I still have a shed full of stuff and three spare rooms full of stuff.
I've known people whose hoarding disorder, probably combined with depression, was so severe that even doing basic cleaning was impossible for them. I've been down that low a few times. What didn't help one bit is hearing things like "lazy," and "disgusting." These television programs that exploit people with severe problems for the entertainment of assholes wanking to schadenfreude make me sick. To me, it's like watching someone being tortured or raped to watch those programs. It's disgusting the lows to which people will stoop, where instead of trying to help someone who has a serious problem we point fingers and ridicule them.

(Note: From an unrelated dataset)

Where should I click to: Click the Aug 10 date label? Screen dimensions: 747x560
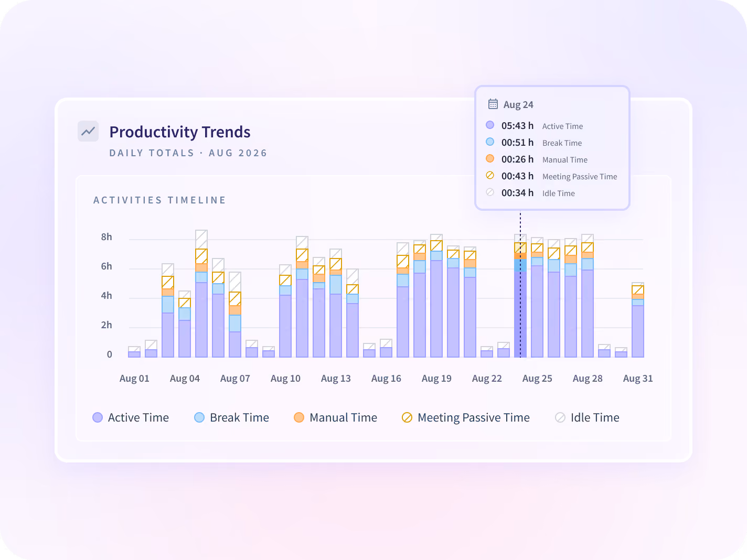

Many years ago, I rented out a townhome to a woman who had severe hoarding disorder. I was getting Section 8 payments from the government for allowing her to stay there. She wouldn't allow the inspectors in, and the HOA eventually wrote me a letter threatening to have me thrown in jail if I didn't evict her because there were huge numbers of flies in the windows.
When I got in, the place was beyond a nightmare. There were a few bags of things which were salvageable and which I took to give to the local thrift store to sell. Other than that, everything was trash and there was also dog feces everywhere. For reasons unknown, she had disconnected the pipes under the sink and had slime-covered dishes soaking in two basins in the sink.
This woman had two sons. One had a predilection for violence and eventually ended up in the Fort Logan state mental health center. The other one wasn't violent but he seemed totally "at sea." 
I never hated this woman for what she did. I felt sorry for her. I knew she had a serious mental illness. There was a housekeeper who was sent by the county to help out. (I did have to pay her, but it was at a reduced rate.) She was very disdainful, said she'd been here to help the tenant before, and that all said tenant did was "lie on the couch on her fat lazy ass and apologize for the condition of the place.) The tenant had a heart condition, which is why she was on section 8.
Being disdainful and hateful and exploiting rather than assisting people with a serious disease helps no-one. It is a barbaric society which turns people who are suffering into sideshow entertainment.